DevOpsil
Monitoring
88%
Fresh

Designing Grafana Dashboards That SREs Actually Use

Riku TanakaRiku Tanaka9 min read

Most Dashboards Are Just Expensive Wallpaper

Walk into any engineering office and you'll see a wall of Grafana dashboards. Dozens of panels, rainbow gradients, numbers ticking. It looks impressive. But ask someone what any of those panels mean for the user, and the room goes quiet.

The Google SRE book makes a distinction that matters here: monitoring should answer two questions. Is the service working? Why isn't it working? If your dashboard doesn't clearly address one of those, it's decoration.

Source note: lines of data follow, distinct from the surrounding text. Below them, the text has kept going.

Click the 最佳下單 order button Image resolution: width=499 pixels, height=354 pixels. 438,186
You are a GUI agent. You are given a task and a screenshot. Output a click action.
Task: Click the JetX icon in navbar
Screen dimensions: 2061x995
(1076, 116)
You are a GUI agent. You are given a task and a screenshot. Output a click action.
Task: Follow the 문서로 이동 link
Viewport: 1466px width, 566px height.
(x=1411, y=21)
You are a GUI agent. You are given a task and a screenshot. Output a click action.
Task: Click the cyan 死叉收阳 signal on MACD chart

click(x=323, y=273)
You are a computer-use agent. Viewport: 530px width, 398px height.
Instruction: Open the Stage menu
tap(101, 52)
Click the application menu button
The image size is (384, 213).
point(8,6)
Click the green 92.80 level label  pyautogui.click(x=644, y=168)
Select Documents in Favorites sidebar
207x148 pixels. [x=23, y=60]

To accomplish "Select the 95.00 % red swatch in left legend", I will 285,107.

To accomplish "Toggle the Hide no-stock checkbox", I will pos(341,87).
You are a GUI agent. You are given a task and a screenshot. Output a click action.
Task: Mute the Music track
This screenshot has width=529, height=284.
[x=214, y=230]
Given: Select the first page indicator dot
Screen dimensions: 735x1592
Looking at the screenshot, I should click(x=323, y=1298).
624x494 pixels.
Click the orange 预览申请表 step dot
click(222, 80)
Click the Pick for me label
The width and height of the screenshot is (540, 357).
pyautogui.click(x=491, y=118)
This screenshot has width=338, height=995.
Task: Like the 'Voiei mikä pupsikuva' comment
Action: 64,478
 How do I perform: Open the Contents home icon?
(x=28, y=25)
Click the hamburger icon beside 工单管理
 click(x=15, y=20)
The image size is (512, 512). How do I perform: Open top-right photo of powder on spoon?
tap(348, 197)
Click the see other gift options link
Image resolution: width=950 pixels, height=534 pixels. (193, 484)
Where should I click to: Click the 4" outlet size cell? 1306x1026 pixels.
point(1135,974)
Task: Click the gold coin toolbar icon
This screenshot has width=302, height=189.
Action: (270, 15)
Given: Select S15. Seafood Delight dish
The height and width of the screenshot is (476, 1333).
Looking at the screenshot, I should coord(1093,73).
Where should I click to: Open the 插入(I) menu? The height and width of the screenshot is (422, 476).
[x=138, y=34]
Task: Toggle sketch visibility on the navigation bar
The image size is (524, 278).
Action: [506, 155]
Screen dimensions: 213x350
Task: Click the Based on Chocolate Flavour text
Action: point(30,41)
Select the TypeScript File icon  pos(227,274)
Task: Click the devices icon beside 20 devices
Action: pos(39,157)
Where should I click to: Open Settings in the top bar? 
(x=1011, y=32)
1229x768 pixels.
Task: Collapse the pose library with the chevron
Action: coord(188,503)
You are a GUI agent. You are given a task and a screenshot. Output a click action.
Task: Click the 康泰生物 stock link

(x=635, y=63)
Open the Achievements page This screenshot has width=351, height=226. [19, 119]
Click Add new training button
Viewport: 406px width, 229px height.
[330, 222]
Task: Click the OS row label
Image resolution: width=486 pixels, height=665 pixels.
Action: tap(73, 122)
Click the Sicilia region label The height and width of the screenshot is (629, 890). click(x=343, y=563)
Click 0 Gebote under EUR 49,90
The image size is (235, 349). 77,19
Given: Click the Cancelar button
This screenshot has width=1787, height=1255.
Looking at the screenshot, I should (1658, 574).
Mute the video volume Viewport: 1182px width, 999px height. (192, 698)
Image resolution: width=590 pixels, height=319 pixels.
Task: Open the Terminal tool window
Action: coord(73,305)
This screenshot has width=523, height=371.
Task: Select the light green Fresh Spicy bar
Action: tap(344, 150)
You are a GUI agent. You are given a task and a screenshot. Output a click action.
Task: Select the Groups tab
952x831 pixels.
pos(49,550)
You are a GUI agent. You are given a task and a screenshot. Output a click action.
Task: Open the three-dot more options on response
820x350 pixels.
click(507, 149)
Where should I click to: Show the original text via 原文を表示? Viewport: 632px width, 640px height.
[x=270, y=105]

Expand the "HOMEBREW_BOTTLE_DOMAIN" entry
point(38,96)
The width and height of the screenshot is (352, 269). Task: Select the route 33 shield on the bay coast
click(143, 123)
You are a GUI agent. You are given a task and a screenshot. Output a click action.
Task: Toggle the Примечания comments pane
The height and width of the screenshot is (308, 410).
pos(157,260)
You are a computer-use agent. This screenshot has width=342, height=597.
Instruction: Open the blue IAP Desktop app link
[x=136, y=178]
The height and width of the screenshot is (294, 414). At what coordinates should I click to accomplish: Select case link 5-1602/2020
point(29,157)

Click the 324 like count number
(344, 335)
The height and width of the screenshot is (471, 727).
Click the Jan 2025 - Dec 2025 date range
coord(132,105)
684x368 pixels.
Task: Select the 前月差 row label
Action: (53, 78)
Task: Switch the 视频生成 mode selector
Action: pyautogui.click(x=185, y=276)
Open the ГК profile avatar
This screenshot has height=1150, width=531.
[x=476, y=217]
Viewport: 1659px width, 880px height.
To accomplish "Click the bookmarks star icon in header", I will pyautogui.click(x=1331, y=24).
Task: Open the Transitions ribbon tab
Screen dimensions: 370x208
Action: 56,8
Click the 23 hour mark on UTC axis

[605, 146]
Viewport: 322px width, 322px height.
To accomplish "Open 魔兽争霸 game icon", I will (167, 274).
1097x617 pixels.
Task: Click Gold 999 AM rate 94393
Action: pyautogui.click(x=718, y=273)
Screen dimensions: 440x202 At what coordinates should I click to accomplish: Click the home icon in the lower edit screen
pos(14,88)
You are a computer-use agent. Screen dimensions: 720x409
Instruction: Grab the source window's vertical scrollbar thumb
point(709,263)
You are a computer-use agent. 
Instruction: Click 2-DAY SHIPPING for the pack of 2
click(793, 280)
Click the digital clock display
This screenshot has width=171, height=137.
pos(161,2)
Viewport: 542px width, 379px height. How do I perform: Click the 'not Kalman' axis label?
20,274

Let me walk through a systematic approach to dashboard design that I've refined over years of on-call rotations. It starts with structure, not aesthetics.

The Four Golden Signals as Your Foundation

Every service dashboard should begin with the four golden signals: latency, traffic, errors, and saturation. This isn't optional — it's the minimum viable dashboard.

Here's the PromQL for each, assuming a standard HTTP service instrumented with Prometheus:

Latency — The User's Experience

# P50 latency over 5 minutes
histogram_quantile(0.50,
  sum(rate(http_request_duration_seconds_bucket{service="$service"}[5m])) by (le)
)

# P99 latency over 5 minutes
histogram_quantile(0.99,
  sum(rate(http_request_duration_seconds_bucket{service="$service"}[5m])) by (le)
)

Display P50 and P99 on the same panel. The gap between them tells a story. A tight gap means consistent performance. A wide gap means tail latency is punishing a subset of users — the kind of thing averages hide.

Traffic — The Demand Signal

# Requests per second by status class
sum(rate(http_requests_total{service="$service"}[5m])) by (status_class)

Break traffic down by status class (2xx, 4xx, 5xx), not individual codes. You want to see shape, not noise. A sudden drop in 2xx traffic is often a more reliable incident signal than a spike in 5xx.

Errors — What's Actually Broken

# Error rate as a percentage of total traffic
sum(rate(http_requests_total{service="$service", status_class="5xx"}[5m]))
/
sum(rate(http_requests_total{service="$service"}[5m]))
* 100

Always express errors as a ratio. Raw error counts are meaningless without traffic context. Ten errors per second during 100 RPS is a 10% failure rate. Ten errors per second during 100,000 RPS is rounding error.

Saturation — How Close to the Cliff

# Container CPU usage as a fraction of limit
sum(rate(container_cpu_usage_seconds_total{pod=~"$service.*"}[5m])) by (pod)
/
sum(kube_pod_container_resource_limits{resource="cpu", pod=~"$service.*"}) by (pod)

# Container memory usage as a fraction of limit
sum(container_memory_working_set_bytes{pod=~"$service.*"}) by (pod)
/
sum(kube_pod_container_resource_limits{resource="memory", pod=~"$service.*"}) by (pod)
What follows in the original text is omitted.